Beef tagine

“Spicy, fragrant and sweet, the perfect beef tagine doesn't need special equipment, just time. ”


  • 600 g stewing beef
  • 1 onion
  • ½ a bunch of fresh coriander
  • olive oil
  • 1 x 400 g tin of chickpeas
  • 1 x 400 g tin of plum tomatoes
  • 800 ml organic vegetable stock
  • 800 g butternut squash
  • 100 g prunes
  • 2 tablespoons flaked almonds
  • 1 level tablespoon ras el hanout spice mix
  • 1 level tablespoon ground cumin
  • 1 level tablespoon ground cinnamon
  • 1 level tablespoon ground ginger
  • 1 level tablespoon sweet paprika


  1. Mix all the spice rub ingredients together   in  a small bowl with a good pinch of sea salt and black pepper.
  2. Put the beef into a large bowl, massage it with the spice rub, then cover with clingfilm and place in the fridge for a couple of hours, preferably overnight.
  3. When you’re ready to cook, peel and finely chop the onion, and pick the coriander leaves, finely chopping the stalks.
  4. Heat a generous lug of oil in a tagine or casserole pan over a medium heat, add the meat and fry for 5 minutes to seal.
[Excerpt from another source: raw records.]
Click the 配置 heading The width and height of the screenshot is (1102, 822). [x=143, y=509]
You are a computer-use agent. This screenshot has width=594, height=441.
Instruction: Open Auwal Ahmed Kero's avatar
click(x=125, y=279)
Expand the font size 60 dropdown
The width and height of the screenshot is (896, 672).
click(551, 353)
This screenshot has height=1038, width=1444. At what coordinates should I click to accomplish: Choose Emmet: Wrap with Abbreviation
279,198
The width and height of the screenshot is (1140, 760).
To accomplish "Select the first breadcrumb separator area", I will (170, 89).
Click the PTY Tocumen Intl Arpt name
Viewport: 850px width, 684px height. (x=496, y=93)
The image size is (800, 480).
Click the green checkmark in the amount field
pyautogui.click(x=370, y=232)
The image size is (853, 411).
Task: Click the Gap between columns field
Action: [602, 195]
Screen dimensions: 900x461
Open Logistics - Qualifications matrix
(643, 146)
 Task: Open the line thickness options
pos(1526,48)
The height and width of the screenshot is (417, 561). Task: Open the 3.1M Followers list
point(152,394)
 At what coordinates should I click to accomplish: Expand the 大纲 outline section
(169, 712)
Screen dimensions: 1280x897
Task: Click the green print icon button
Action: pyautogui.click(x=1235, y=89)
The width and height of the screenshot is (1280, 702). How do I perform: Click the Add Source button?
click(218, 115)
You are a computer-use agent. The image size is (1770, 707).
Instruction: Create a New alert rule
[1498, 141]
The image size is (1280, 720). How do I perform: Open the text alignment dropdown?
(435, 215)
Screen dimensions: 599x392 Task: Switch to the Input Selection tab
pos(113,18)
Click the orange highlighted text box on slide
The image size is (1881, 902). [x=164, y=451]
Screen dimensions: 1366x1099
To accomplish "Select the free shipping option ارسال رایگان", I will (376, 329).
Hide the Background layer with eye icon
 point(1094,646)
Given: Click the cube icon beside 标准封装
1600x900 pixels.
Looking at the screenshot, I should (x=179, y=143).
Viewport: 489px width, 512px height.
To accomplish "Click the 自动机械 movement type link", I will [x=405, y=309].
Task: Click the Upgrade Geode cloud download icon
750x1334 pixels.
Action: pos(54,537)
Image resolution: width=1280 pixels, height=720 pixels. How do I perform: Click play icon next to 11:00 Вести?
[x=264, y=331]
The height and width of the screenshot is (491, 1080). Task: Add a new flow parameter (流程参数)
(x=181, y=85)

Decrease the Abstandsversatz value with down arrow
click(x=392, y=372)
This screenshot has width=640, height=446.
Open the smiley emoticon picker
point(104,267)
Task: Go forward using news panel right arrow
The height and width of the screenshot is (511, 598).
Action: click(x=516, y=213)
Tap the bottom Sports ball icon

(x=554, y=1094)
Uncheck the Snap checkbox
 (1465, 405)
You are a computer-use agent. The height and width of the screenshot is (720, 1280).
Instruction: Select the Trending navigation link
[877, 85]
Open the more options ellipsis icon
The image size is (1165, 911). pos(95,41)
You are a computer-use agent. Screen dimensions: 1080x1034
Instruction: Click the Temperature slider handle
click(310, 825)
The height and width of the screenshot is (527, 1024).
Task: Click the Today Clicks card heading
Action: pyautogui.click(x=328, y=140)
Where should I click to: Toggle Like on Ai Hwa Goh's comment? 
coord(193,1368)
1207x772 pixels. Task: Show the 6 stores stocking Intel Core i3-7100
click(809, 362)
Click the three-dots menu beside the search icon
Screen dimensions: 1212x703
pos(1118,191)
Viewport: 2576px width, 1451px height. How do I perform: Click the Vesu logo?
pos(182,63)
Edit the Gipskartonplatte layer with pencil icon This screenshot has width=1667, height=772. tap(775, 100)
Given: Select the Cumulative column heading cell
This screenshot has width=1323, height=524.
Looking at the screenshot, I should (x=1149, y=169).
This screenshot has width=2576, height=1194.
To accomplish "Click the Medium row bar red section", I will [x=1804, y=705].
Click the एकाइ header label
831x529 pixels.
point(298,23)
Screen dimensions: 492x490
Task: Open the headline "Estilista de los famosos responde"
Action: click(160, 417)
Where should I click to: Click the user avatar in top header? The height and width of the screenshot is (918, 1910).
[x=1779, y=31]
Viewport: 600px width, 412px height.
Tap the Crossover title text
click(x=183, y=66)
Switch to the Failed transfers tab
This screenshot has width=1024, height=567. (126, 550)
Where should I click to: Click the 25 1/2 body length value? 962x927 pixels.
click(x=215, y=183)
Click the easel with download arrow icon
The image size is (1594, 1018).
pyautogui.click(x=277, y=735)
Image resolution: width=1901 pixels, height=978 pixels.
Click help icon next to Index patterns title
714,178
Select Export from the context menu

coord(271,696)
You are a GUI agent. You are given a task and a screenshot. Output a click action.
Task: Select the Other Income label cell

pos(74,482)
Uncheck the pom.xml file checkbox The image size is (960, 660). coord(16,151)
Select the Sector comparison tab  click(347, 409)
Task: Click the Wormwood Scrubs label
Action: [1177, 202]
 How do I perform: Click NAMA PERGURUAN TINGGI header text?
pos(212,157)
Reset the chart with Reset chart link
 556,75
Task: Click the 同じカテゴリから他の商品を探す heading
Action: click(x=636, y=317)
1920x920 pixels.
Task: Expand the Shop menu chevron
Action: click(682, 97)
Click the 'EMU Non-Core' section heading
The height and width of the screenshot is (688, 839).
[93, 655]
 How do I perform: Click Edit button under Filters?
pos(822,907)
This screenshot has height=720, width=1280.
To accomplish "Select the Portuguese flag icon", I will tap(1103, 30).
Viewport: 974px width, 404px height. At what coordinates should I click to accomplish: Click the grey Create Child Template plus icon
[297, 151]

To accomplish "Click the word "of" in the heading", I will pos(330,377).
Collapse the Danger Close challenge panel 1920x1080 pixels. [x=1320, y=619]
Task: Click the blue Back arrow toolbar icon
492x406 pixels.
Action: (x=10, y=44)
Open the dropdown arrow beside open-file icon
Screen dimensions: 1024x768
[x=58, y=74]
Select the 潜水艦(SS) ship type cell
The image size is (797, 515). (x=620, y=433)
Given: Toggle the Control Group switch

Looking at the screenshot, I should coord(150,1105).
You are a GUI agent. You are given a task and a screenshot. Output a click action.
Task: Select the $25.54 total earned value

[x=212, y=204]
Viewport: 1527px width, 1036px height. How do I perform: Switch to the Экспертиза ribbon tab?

Add the onion and coriander stalks and fry for a further 5 minutes.
  5. Drain and tip in the chickpeas, followed by the tomatoes, breaking them up with a spoon, then pour in 400ml of stock and stir well. Bring to the boil, then cover and reduce to a low heat for 1½ hours.
  6. Meanwhile, deseed and chop the squash into 5cm chunks, then destone and roughly tear the prunes.Toast the almonds in a dry frying pan until lightly golden, then tip into a bowl.
  7. When the time's up, add the squash, prunes and remaining stock. Give everything a gentle stir, then pop the lid back on and continue cooking for another 1½ hours. Keep an eye on it, adding splashes of water, if needed.
  8. At this stage, remove the lid and check the consistency. If it seems a bit too runny, simmer for 5 to 10 minutes, more with the lid off – the beef should be really tender and flaking apart now, so have a taste and season to taste.
  9. Scatter the coriander leaves over the tagine along with the toasted almonds. Serve with a big bowl of lightly seasoned couscous and dive in.


Ras el hanout (Ar

abic for "top of the shop") is a blend of the best spices a vendor has in his shop. The mixture varies depending on who is selling it, but can be a combination of anywhere from 10 to 100 spices. It usually includes nutmeg, cinnamon, mace, aniseed, turmeric, cayenne, peppercorns, dried galangal, ginger, cloves, cardamom, chilli, allspice and orris root.